Phi­lippe Meu­nier/ La Médi­ter­ra­née a connu bien des épi­dé­mies. À Mar­seille, on n’oublie pas la peste de 1720. Nous consta­tons depuis plu­sieurs années que la mon­dia­li­sa­tion contri­bue à une nou­velle dyna­mique des épi­dé­mies. Affron­ter ces fléaux a tou­jours été plus dif­fi­cile dans des sys­tèmes urbains et métro­po­li­tains. Il faut être atten­tif aux popu­la­tions fra­giles, aux dis­cri­mi­na­tions, aux pays pauvres, construire des sys­tèmes de san­té solides.

Après le virus du Covid-19, il y aura d’autres épi­dé­mies. De ce point de vue, il y a une néces­si­té de repen­ser la ville et les ter­ri­toires en ayant à l’esprit ce défi de pré­ven­tion et de san­té publique face aux mala­dies trans­mis­sibles. Posons-nous la ques­tion de la réponse urba­nis­tique à appor­ter. Il faut réflé­chir à la manière dont la ville de demain peut-être plus rési­liente. Dans ce domaine aus­si, com­ment gérer une tran­si­tion juste ? Nous com­men­çons à y tra­vailler, par exemple actuel­le­ment avec l’Assistance publique-Hôpi­taux de Mar­seille dans le cadre d’un pro­gramme européen.

 

Com­ment confor­ter la démarche de l’Avitem ?

Phi­lippe Meu­nier/ L’Avitem est là pour accom­pa­gner des démarches de décen­tra­li­sa­tion, de décon­cen­tra­tion, de démo­cra­ti­sa­tion, qui sont déter­mi­nantes pour une gou­ver­nance plus inclu­sive et pour plus d’efficacité. Car les ter­ri­toires sont en pre­mière ligne en cas de crise, dans une arti­cu­la­tion avec les autres niveaux (natio­naux, voire euro­péen) et avec la socié­té civile. Ils sont le niveau opé­ra­tion­nel. Les acquis de la coopé­ra­tion décen­tra­li­sée, qui existe de longue date en France, doivent être confor­tés et démultipliés.

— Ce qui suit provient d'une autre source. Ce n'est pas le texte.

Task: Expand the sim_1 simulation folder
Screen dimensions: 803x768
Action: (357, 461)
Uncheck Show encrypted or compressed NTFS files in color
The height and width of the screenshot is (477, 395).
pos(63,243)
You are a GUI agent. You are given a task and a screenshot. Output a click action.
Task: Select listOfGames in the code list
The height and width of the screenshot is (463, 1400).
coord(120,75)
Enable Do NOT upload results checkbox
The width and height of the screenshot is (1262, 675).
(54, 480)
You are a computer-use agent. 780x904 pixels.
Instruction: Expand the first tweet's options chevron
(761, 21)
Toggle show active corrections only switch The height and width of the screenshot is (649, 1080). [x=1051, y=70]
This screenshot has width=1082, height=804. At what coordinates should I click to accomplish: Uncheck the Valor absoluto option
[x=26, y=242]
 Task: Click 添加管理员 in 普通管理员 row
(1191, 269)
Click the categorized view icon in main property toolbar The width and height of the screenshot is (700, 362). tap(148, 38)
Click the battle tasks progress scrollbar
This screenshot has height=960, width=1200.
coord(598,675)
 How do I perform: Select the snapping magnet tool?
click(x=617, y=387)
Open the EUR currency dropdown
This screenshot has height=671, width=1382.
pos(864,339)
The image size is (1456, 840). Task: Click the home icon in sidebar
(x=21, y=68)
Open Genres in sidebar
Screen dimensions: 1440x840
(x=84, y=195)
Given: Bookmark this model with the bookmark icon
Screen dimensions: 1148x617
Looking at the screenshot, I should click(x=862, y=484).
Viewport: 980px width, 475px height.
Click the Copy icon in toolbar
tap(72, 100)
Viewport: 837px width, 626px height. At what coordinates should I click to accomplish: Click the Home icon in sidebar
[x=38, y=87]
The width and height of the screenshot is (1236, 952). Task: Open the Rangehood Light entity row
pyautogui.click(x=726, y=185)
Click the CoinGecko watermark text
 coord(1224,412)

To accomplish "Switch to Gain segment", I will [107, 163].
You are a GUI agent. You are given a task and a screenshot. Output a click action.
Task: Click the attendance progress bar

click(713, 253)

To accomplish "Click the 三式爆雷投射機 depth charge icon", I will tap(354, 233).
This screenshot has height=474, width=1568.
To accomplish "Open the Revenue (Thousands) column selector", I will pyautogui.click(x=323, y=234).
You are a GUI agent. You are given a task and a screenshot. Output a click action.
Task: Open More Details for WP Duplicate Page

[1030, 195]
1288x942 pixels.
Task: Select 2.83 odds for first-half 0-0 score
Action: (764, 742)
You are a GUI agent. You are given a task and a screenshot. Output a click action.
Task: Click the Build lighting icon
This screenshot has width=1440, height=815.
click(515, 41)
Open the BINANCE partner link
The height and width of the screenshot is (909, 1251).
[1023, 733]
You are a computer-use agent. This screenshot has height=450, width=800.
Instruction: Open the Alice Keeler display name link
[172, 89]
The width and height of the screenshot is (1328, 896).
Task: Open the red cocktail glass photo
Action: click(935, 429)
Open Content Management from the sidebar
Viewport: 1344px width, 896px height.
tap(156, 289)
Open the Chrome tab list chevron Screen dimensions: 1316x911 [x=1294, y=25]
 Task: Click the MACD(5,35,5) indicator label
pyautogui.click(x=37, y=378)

L’Union euro­péenne a depuis long­temps pris en compte l’apport des ter­ri­toires notam­ment avec son Comi­té euro­péen des Régions. La gou­ver­nance inter­na­tio­nale est désor­mais mul­ti­ni­veau, elle implique les socié­tés civiles, les cités (au sens poli­tique), les régions, les États et, bien sûr, l’échelon euro­péen. Les solu­tions passent par l’innovation et s’élaborent dans les territoires.

Les suc­cès de l’Avitem sont rede­vables au minis­tère de l’Europe et des Affaires étran­gères, à la Région Sud-Paca, la Métro­pole Nice Côté d’Azur, la Ville de Mar­seille, la Col­lec­ti­vi­té de Corse, à l’Agence natio­nale de la cohé­sion des ter­ri­toires. Je sou­ligne que l’adhésion toute récente à l’Avitem de la Col­lec­ti­vi­té de Corse est l’occasion pour l’agence d’ouvrir une pers­pec­tive insu­laire, cru­ciale pour la pré­ser­va­tion et le déve­lop­pe­ment durable de la Médi­ter­ra­née et pour l’innovation en Méditerranée.